ぜひこの大会、来年はみんなで集まって、わいわいがやがやしながら開催できたら嬉しいなと思います。
2校が全く違ったタイプのパフォーマンスで、どちらも素晴らしかったですね。僕、何回も見ちゃったんですけど。
「花月マーチ」の方は、まずバンと歌が出て、画面をめくるようにコント仕立ての寸劇があり、最後にぬいぐるみが、これがうまいですよね、歌のニュアンスを、その流れの中で、言いすぎずに、こういう歌なんだということを心から心に伝えるような感じで手渡す。非常に高度なパフォーマンスでしたね。みんなが一斉に走り出す繰り返しに、「デジャブ?」とか、「使いまわし?」とかツッコミが入ったり、最後に出てきたカニは鳥取への挨拶ですかね。短歌や俳句では、土地への挨拶をしてよろしくという、挨拶歌とか挨拶句という概念があるんですが、それが最後に出てきたところなど、見事でした。副賞で挨拶のお返しがちゃんといくようですから、カニをだした甲斐がありましたね。

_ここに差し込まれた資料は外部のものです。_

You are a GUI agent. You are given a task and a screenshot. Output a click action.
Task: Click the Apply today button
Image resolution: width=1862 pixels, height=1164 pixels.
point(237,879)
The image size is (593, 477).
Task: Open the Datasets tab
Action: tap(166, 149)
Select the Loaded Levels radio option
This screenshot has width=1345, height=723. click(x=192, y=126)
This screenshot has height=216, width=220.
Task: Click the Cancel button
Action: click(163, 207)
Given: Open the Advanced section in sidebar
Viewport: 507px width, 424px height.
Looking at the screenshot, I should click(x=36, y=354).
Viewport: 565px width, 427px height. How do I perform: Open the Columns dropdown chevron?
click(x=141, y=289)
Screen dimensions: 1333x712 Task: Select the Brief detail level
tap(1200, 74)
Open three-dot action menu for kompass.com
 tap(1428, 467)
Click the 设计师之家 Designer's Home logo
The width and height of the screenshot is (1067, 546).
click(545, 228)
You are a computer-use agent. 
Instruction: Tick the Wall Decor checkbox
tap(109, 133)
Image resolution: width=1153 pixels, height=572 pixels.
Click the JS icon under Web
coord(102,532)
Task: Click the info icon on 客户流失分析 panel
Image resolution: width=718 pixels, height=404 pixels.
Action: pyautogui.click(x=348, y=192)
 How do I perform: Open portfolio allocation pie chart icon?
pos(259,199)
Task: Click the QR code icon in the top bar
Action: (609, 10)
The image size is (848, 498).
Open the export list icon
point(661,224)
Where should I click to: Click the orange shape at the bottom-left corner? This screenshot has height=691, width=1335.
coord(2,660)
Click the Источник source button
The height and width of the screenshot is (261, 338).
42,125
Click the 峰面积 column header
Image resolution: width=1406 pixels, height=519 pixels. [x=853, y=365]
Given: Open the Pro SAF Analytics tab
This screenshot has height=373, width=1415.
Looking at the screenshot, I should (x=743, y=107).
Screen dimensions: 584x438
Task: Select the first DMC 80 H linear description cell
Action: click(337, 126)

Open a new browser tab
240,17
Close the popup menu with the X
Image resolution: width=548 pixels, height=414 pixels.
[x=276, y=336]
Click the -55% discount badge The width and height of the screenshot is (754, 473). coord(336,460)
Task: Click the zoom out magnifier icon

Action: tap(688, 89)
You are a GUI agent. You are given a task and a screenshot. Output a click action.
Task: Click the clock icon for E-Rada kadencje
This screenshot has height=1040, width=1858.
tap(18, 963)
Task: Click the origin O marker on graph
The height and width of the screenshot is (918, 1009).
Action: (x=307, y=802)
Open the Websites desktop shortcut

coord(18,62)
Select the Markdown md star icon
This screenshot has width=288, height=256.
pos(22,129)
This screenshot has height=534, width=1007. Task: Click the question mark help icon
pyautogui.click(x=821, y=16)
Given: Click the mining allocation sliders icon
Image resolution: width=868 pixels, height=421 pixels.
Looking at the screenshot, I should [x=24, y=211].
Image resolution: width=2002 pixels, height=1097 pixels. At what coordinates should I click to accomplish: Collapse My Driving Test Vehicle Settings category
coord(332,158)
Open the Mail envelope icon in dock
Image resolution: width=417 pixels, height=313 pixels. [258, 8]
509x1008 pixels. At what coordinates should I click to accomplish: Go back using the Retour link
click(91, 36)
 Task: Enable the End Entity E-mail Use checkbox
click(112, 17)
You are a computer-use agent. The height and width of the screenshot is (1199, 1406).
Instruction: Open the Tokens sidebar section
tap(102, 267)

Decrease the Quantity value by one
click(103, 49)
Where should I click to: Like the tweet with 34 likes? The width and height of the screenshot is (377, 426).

「海」の方も、画面に向かって一人で、トークで空間を作るって難しいと思うんだけど、3人が全員トーク力が素晴らしくて、一人で小説のモノローグを読むような、一人芝居のような感じで、聞いているうちに引き込まれました。空間を作れるパフォーマンス、単独で時空間を作って、見ているものを引き込む力が全員にあったというところに素晴らしさを感じました。
受賞作品
全力でバトンを渡す「はい」というかすれた声も友は背に聴く
山口県立光高等学校 3年 深谷 乃梨子
講評:大辻隆弘審査員
これはリレーの場面だと思うんだけど、自分が次の走者に渡すときの感じですね。全力でバトンを「はい」と渡す、その自分の声を、きっと友達は背中で聴いてくれて、そして私の気持ちを受け取って、これからダッシュしてくれるだろう、そういう運動会なり、競技会の一瞬を切り取っているところが、とても生き生きとしている。臨場感あふれる歌だなと思って、私の賞にさせていただきました。
受賞作品
トンネルを抜けたら海と空の青列車が揺れて肩がぶつかる
鳥取県立鳥取東高等学校 1年 寺谷 陽菜
講評:穂村弘審査員
「国境の長いトンネルを抜けると雪国であった」、という有名な小説の一節がありますけれども、トンネルを抜けたら、空と海が一気に視界に入って広がって、自分が溶けてしまいそうな感覚があった。ところが下の句では、列車の中にいて、揺れて肩がぶつかるという、ひどく地味な描写があって、ここが素晴らしいなと思いました。空と海がどこまでも青いという自由さに対して、しかし自分は今地上にいるということですよね。何かにつかまったりしているのかもしれないし、狭い列車の中で肩がぶつかるような地上にいて、空と海が溶けそうな青さを見ているという対比にとても胸を打たれましたね。なかなか作れない歌じゃないかと思って、感銘を受けました。
受賞作品
バイバイと別れた君の横顔はまだまだ遠いまだまだ歩く
鳥取県立鳥取東高等学校 1年 影井 仁
講評:江戸雪審査員
この歌は、君と自分との立ち位置や関係や思いっていうもの、全てひっくるめてすごく立ち上がってくる歌で、なおかつ、「バイバイ」「まだまだ」「まだまだ」っていうような、偶然なのかもしれないけど、音の響きの面白さを全面に出しています。一見、軽い感じなんですけれど、「横顔」とか「遠い」とか、ちょっと寂しく思わせるような言葉を入れながら、恋のせつなさを私たちにも思い起こさせてくれるような歌でした。これからどんな歌を作っていってくれるのか楽しみですし、今度はリフレインの入らない歌も読んでみたいな。頑張ってください。